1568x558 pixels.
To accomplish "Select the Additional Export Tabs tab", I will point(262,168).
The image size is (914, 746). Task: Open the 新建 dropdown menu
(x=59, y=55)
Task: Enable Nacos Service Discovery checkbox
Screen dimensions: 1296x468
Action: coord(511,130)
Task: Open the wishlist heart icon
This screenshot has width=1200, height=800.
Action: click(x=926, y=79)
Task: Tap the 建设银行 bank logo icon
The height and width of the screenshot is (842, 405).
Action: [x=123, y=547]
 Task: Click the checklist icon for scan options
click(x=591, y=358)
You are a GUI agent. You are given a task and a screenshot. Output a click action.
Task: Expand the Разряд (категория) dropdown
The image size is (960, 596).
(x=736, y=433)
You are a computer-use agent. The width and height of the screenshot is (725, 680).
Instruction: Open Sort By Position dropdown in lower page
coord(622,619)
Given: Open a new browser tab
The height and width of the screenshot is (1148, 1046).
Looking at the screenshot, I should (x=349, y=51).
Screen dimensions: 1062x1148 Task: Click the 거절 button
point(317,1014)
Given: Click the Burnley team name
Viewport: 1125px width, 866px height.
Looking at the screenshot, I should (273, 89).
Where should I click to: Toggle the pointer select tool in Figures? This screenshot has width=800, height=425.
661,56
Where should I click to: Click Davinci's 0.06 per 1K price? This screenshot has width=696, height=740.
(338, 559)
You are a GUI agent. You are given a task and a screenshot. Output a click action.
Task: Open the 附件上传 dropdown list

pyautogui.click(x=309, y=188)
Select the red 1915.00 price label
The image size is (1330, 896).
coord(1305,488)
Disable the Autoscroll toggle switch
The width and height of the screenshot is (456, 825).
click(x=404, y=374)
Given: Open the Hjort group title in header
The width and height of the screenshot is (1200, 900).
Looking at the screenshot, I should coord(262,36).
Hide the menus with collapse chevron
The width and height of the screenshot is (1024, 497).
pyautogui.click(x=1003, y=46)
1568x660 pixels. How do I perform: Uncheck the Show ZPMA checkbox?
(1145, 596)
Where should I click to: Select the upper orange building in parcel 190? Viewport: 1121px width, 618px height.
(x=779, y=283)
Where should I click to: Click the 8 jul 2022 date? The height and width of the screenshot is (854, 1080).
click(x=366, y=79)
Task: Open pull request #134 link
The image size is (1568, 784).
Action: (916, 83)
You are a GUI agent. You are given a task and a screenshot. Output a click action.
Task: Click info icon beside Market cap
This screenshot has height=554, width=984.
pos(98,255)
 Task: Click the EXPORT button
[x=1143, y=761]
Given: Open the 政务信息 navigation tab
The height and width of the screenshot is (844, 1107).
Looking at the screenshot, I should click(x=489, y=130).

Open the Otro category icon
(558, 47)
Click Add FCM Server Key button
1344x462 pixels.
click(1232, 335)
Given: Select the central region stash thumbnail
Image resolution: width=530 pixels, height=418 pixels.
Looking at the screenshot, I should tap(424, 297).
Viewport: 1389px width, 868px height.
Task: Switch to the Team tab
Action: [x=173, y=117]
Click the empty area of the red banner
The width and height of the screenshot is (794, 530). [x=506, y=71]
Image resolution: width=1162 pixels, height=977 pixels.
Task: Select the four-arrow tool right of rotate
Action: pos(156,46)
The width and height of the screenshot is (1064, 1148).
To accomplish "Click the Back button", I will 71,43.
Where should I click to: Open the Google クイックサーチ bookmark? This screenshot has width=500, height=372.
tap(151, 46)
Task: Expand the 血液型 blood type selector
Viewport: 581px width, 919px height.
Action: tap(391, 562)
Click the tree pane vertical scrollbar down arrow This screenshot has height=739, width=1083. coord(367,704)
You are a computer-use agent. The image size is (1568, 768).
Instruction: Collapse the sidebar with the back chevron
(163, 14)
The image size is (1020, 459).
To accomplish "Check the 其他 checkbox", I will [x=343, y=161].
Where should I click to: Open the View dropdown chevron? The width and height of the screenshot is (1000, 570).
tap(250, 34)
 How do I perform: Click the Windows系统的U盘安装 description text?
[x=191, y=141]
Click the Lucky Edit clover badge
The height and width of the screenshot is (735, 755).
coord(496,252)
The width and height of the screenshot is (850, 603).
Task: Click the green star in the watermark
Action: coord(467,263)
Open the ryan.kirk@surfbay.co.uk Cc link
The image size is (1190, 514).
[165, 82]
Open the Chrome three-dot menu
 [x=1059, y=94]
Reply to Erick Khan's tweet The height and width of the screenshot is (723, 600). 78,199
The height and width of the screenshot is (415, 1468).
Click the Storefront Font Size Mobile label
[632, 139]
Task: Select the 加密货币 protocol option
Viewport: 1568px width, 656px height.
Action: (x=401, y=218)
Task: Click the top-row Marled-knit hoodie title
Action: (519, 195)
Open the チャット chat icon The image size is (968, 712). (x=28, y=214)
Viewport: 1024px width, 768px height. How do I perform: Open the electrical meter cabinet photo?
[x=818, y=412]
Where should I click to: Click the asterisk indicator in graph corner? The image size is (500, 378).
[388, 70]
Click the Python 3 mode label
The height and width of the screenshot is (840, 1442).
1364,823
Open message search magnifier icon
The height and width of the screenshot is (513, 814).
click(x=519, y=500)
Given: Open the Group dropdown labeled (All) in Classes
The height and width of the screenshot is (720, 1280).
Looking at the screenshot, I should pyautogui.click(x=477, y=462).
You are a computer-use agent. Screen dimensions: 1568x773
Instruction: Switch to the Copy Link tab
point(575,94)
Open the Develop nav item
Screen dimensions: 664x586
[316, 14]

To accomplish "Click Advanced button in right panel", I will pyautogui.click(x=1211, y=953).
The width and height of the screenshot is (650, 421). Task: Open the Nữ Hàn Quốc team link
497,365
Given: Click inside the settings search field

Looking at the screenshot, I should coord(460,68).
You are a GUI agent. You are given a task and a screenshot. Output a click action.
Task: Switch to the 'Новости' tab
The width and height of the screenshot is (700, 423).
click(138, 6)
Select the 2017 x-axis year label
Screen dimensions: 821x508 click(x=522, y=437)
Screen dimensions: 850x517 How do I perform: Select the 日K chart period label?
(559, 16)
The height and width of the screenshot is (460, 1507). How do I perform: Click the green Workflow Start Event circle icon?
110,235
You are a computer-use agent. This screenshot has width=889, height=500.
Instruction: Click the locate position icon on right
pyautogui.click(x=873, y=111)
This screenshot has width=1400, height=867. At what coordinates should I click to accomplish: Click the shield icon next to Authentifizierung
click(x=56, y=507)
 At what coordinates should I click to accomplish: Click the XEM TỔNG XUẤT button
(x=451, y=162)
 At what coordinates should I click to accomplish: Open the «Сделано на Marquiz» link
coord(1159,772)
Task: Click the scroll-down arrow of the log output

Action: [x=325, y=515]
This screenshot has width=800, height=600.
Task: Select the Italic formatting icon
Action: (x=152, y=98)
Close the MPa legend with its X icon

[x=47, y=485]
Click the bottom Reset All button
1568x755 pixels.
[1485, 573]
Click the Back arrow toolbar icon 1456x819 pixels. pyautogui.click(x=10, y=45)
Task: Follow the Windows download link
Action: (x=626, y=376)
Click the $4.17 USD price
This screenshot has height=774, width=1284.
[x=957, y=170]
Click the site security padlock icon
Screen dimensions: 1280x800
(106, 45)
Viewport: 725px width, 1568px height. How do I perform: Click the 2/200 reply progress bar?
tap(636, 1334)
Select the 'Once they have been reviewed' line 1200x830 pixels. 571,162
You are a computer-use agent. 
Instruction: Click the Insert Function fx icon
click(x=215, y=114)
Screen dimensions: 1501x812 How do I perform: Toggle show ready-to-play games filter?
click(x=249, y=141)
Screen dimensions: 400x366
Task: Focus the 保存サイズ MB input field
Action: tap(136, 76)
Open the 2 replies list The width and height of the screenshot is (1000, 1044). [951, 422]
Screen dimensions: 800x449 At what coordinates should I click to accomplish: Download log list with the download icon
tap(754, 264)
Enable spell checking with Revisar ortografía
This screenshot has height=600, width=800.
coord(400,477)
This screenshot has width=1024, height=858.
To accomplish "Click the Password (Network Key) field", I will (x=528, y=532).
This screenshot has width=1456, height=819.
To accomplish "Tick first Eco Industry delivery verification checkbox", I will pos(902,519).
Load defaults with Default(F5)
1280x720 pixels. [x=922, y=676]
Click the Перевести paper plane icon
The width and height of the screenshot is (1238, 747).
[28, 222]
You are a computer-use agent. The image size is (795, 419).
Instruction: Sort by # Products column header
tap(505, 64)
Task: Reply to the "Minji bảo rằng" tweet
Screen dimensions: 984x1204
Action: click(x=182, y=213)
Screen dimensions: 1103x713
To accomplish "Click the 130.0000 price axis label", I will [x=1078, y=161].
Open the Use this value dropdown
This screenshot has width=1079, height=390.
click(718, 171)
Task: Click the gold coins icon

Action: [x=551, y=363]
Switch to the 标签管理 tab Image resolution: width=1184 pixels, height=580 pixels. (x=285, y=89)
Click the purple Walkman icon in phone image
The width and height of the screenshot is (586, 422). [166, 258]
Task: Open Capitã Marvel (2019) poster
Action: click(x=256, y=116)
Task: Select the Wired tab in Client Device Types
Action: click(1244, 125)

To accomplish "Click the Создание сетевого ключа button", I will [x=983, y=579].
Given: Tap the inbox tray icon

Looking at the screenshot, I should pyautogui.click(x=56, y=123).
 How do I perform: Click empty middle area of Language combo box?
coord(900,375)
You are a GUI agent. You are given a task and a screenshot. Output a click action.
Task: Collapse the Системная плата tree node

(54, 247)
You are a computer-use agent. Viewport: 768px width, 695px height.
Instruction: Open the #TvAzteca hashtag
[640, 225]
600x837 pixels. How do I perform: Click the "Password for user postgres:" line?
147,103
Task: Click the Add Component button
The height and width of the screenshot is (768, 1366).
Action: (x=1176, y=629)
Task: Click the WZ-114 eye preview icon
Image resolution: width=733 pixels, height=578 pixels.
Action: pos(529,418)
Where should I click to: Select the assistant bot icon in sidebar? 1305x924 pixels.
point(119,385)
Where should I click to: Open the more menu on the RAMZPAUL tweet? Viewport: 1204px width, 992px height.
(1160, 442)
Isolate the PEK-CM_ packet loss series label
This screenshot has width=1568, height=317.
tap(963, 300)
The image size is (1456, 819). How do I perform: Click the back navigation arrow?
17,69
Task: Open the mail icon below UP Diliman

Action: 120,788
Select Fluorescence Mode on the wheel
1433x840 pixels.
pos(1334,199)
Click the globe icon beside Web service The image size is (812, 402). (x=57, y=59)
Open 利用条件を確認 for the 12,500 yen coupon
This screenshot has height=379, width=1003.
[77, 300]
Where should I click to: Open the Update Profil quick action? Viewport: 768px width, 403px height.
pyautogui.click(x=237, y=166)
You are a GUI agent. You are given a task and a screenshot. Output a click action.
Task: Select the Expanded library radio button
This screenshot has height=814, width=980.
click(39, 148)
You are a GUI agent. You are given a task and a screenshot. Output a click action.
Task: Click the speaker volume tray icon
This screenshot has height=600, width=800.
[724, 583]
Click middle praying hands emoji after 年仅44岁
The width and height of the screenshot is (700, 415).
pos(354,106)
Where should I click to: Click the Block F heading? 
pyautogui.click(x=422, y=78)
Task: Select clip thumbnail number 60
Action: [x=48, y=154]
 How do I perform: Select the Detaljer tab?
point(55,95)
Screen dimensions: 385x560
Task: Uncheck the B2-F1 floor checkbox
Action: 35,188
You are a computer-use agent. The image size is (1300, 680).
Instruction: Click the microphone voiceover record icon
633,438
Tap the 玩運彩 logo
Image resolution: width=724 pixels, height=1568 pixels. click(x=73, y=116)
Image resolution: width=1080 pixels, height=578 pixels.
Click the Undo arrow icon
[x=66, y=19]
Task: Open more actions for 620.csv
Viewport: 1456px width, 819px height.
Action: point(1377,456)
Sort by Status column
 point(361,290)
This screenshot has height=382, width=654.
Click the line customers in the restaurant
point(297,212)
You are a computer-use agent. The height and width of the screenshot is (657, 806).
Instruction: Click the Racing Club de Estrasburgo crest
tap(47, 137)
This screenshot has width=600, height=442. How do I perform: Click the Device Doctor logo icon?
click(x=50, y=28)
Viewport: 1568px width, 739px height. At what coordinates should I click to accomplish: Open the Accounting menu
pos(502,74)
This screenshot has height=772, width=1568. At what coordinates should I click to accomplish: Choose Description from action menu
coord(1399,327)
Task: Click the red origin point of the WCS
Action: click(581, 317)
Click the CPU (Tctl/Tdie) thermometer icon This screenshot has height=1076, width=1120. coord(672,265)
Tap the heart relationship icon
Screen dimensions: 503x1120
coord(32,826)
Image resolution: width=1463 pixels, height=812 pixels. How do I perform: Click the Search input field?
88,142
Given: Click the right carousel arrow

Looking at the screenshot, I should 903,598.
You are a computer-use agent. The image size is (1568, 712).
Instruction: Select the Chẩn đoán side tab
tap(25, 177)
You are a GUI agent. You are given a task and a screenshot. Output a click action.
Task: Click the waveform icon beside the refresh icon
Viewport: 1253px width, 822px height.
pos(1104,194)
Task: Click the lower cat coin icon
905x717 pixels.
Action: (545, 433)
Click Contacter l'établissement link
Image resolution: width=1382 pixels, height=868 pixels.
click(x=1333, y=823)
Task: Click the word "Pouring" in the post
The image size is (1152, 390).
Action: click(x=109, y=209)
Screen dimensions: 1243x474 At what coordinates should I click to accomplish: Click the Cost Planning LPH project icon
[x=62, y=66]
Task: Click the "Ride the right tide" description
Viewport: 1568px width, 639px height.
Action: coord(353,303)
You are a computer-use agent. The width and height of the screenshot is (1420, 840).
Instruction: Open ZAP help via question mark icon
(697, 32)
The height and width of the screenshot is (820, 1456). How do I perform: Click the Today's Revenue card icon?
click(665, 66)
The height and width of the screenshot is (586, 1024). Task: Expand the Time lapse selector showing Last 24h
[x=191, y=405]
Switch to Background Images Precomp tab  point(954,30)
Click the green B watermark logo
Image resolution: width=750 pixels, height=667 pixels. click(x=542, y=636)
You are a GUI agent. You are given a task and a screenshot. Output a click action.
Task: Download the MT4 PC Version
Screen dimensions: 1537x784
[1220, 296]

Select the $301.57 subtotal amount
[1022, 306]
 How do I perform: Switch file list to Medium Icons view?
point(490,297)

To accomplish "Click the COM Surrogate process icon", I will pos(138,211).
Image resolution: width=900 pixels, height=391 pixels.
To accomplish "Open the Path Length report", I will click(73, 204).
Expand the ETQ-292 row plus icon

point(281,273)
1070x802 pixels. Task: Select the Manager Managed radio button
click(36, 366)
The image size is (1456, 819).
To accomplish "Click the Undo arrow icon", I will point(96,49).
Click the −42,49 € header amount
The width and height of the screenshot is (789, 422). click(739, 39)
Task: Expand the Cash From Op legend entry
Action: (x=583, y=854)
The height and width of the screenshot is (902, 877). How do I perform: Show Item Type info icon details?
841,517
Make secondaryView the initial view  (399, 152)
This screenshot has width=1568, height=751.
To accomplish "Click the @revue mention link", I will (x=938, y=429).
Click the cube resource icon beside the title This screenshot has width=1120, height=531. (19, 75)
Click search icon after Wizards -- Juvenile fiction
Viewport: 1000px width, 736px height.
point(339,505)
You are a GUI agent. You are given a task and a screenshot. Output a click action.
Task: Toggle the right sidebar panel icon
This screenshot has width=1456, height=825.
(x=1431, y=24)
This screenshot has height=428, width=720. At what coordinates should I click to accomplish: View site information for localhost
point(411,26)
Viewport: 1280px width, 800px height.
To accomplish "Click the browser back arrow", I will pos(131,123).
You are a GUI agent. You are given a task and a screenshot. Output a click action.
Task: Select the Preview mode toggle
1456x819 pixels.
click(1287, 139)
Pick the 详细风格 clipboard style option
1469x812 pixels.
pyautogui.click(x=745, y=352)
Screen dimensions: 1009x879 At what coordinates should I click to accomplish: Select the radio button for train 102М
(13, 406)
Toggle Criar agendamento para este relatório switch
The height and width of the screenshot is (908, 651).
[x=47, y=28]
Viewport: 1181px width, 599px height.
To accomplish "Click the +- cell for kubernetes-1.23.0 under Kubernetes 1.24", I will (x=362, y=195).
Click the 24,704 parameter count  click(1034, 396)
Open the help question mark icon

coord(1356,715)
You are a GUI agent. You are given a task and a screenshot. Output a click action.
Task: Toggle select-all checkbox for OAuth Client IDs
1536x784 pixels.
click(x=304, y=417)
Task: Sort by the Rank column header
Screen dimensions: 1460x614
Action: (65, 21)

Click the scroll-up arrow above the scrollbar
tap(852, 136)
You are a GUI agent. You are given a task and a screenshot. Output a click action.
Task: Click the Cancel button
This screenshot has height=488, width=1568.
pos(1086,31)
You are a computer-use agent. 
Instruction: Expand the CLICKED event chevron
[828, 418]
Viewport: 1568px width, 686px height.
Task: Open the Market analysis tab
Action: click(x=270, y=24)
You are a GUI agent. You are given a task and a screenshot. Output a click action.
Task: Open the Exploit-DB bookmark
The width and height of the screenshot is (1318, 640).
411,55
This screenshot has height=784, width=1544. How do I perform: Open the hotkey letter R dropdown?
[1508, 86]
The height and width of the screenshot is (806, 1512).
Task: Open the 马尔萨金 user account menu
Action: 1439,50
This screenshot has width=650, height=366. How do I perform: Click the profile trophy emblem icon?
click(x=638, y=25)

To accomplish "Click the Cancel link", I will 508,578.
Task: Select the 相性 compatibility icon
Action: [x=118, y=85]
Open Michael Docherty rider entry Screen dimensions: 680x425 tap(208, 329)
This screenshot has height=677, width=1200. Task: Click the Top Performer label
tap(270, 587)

- - - - -

Rewrite the records from their first line up to and including the line with "Action: click(x=926, y=79)", changing "wishlist" to "favorites" and leaving everything else as it is. Give only those lines.

→ Exercise response
1568x558 pixels.
To accomplish "Select the Additional Export Tabs tab", I will point(262,168).
The image size is (914, 746). Task: Open the 新建 dropdown menu
(x=59, y=55)
Task: Enable Nacos Service Discovery checkbox
Screen dimensions: 1296x468
Action: coord(511,130)
Task: Open the favorites heart icon
This screenshot has width=1200, height=800.
Action: click(x=926, y=79)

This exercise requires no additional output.